En mai 2004, Jean-Christophe Lafaille est déjà au Makalu, pour ce qui est sans doute l’une de ses plus grandes ascensions : il part du versant tibétain, après des semaines de solitude dans le désert glacé du Tibet, seul avec un duo de sherpas népalais qui ne parlent que quelques mots d’anglais. Lafaille est scotché à son téléphone satellite, par lequel il apprend les humeurs ou les drames d’en bas (la disparition de Berhault). Il s’engage dans la face nord du Kangchungtse (ou Makalu 2, 7678m), en face du versant Kangshung de l’Everest et en sort en ouvrant une voie d’un niveau jamais vu en très haute altitude (voie Katia et Tom, 2500m, 80°/M5/A1). Il sort épuisé au col du Makalu, doit renoncer au sommet, descend la voie normale et repasse en clandestin au Tibet via la vallée de Barun. C’est un exploit. Illisible pour le grand public, mais un exploit quand même. Jean-Christophe Lafaille n’aime probablement pas l’échec, comme tout à chacun. Mais lui revient toujours, ressaye, jusqu’à réussir. 

Le Kangchungtse est un exploit. Illisible pour le grand public, mais un exploit.

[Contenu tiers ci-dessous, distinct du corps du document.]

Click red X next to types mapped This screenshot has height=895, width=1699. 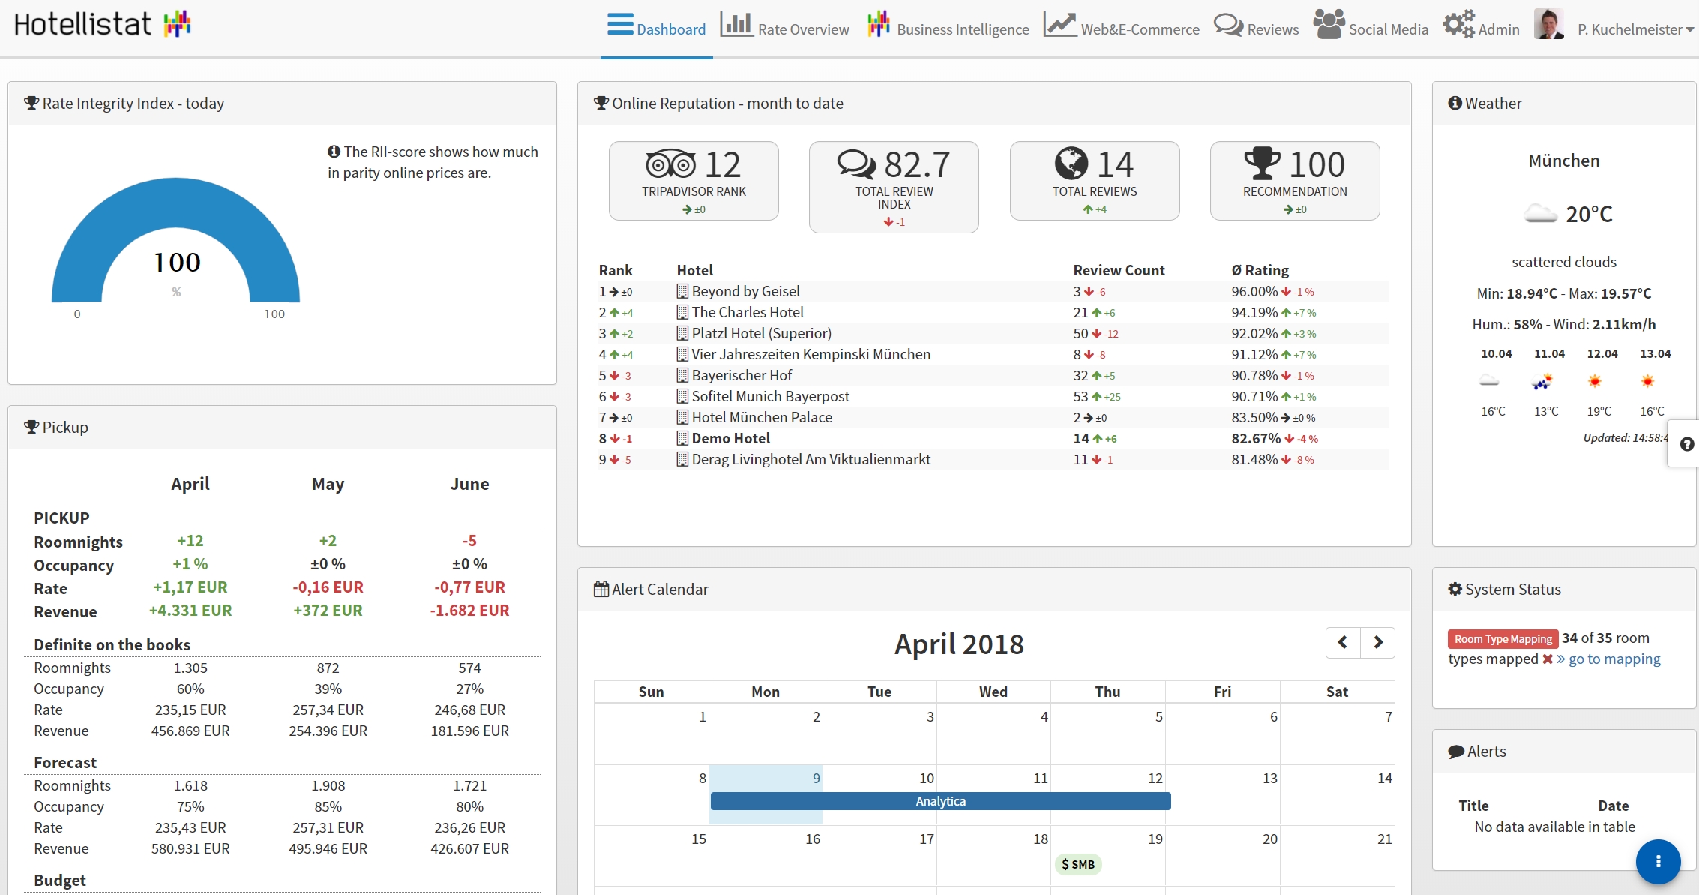[1547, 659]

La quête des quatorze 8000 n’a rien à voir avec les quatorze 8000 selon JC Lafaille.

Une quête impossible

Un an et demi plus tard, Lafaille est de retour au Makalu, versant népalais. L’hiver est abominable. Les vents furieux. Les températures polaires. Il passe plus d’un mois terré au camp de base, à tenter d’expliquer cet himalayisme radical avant de s’élancer seul vers le sommet, le 24 janvier. 2006 Ses carnets racontent ses problèmes de communication, avec TF1, avec Katia, sa solitude immense. Un survol permettra d’identifier sa tente solitaire sur le plateau du Makalu La, à 7600 m, mais plus personne ne reverra Jean-Christophe Lafaille.

Ce que ne disent pas non plus les mots de Jean-Christophe, ce que ne dit pas le livre, c’est finalement l’incompréhension des autres, de ses pairs comme du public, devant ses exploits en Himalaya et en solitaire à la fois masochistes mais formidables. Lui s’est raccroché à la quête des quatorze 8000, une quête parlante commercialement mais qui n’a rien à voir avec ce qu’il poursuit véritablement année après année : la recherche du plus haut niveau, en solitaire, en hivernale, ou sur des voies nouvelles, sur les 8000. Le livre ne dit pas que Jean-Christophe Lafaille était un incompris, lui qui marchait dans les traces de Bonatti ou Messner se demande comment se sentent ses potes Ed Viesturs et compagnie sur l’Everest népalais quand lui défriche le versant tibétain du Makalu. Réponse lucide : il y a un « vide insondable » entre les deux pratiques. La plus implacable des autobiographies ne peut sans doute suffire à raconter les traces et  les tourments d’un homme comme le ferait la plus honnête des biographies. Qui reste à écrire.